雨にも打たれた。子供に石を投げられた。レールの上にパンも置かれた。人を引いた事もある。熱い夜もあった。しかし、汽車は常に走り続けた。なぜなら、レールがあるから。そのレールを走る事が汽車のすべき事だから。そう、それは汽車が生きるため。その為にレールを走り続ける。

ガタンゴトン

軍服の男が汽車の屋根に立っている。
男は車掌さんの帽子を被っている。
男は2メートルもありそうな大男。
正確には197,5センチの大男。
ゲームで出てくるルリオ?マイージ?ともかく立派な髭をこしらえている。
首には小さな笛をさげている。
男は大きく息を吸い込む。そして、大きな声で言う。

「進め進め進め!進むだけで良い。

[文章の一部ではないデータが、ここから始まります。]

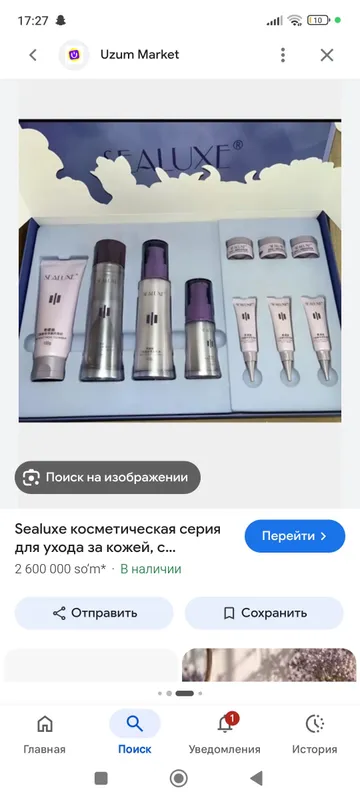This screenshot has height=800, width=360.
Task: Open the Sealuxe product image
Action: click(180, 270)
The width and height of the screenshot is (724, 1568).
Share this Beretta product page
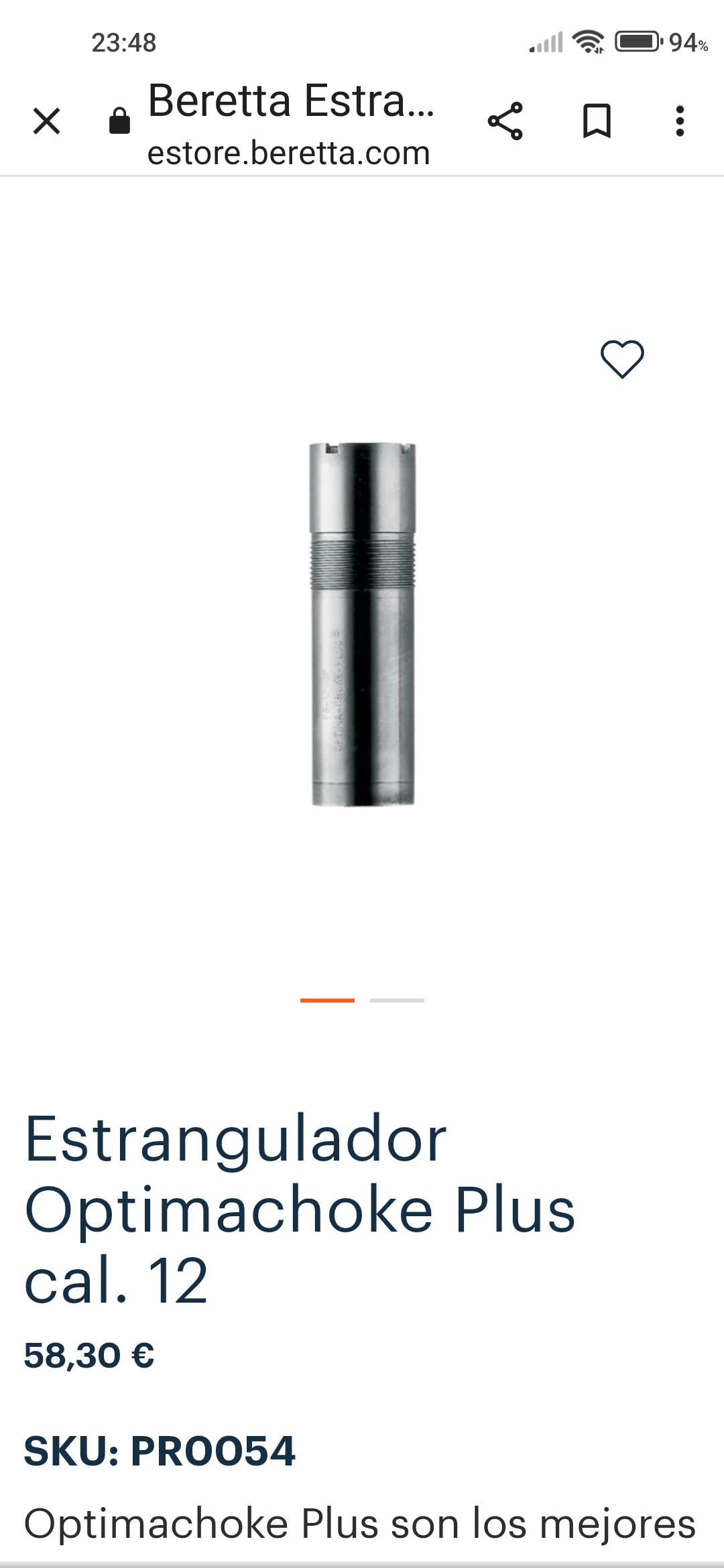[505, 121]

その為のレールだ。さぁ、進め!いざ行かん、我等、栄光の未来の為に!進め進め進め!進むことに意味がある。その為のレールだ。さぁ、進め!それが、我等、唯一の道なのだから!進め進め進め!」

ガタンゴトン

私はただひたすらに進む。
今まで幾つもの苦難を乗り越えてきた。
そして、沢山のモノを見た。
真っ赤に燃える山を見た。流れていく雲を見た。涙ぐんだ空を見た。故障した老人を見た。老人を捨てている子供を見た。笑顔で逃げていくツチノコを見た。お巡りさんに挨拶をする泥棒を見た。痴漢をしているお巡りさんを見た。痴漢をされているオカマを見た。オカマを助けたターミネータァを見た。戦争を見た。世界平和条約を見た。バブルを見た。オイルショックを見た。冷戦を見た。リストラを見た。就職難を見た。マザーテレサを見た。
どれだけ見ても私は止まらない。
ずっと変わらぬ同じ幅のレールを進む。
それが、正しい道だと信じて。
その先にある未来を信じて。

ガタンゴトン

そんなある日、私とは違うレールで少し先を走っていた。
汽車が脱線した。
大きな音。崩れゆく車両。砂埃。悲鳴。
彼は何故か満足そうな顔をしていた。